The meeting room may only be used by county employees and their invitees. Employees may use the meeting room on their own time but must reserve it at least 10 days in advance and no more than three months prior to the scheduled date of the proposed activity.

Shoemaker was the only one who opposed the change, saying that it was an "incredibly slippery slope."

In-county travel expenses for commissioners cut

In June, the board of commissioners voted 3-1 to eliminate mileage reimbursements for commissioners traveling to meetings, events and activities in the county. When traveling to events outside of the county, the commissioners are now required to use county pool vehicles when they are "reasonably available."

Frazier, R-District 1, voted against the policy change and said the proposal was a "direct affront" to her since she is one of the commissioners that is reimbursed for mileage. Rothschild did not attend the meeting and did not vote.

Commissioners cut schools impact fee

The board voted 3-2 in favor of temporarily lowering the county's school capacity impact fee for all new residential development to zero in August. The fee will remain at zero for the next two years. The resolution, which was opposed by Roush and Howard, set the effective date retroactively to June 15.

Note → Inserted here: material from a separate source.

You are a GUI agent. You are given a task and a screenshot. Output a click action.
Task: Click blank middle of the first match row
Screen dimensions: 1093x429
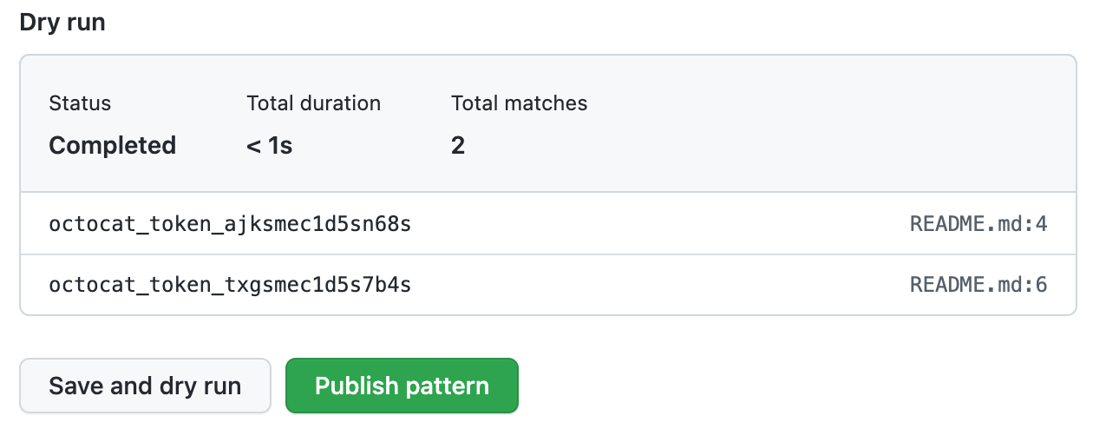tap(659, 224)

The county charges home developers two impact fees when they file their application to build a house - one to address increased school capacity and another to build parks. The thinking behind the impact fees is that the more people that move into new homes, the more facilities are needed, Zaleski said.

The money collected for the schools impact fee can only be used to build new schools or additions to existing schools to increase capacity. The money cannot be used for other school improvements such as buying computers, constructing new school roofs or building new sports fields.

English-only ordinance

The board has yet to make a decision to support or reject an ordinance developed by Shoemaker that designates English as the official language of Carroll County.

Under the proposed ordinance, official actions and official views coming from the county will be in English.

However, any county employee or elected official will still be able to communicate in any language for unofficial business.

The county may also still use a language other than English for several reasons, including to teach or encourage the learning of languages other than English; to protect the public health, sanitation and public safety; and to protect the rights of criminal defendants and victims of crime.

Earlier this month, about 50 people commented during a two-and-a-half hour public hearing on the proposed ordinance, with the majority opposing the idea.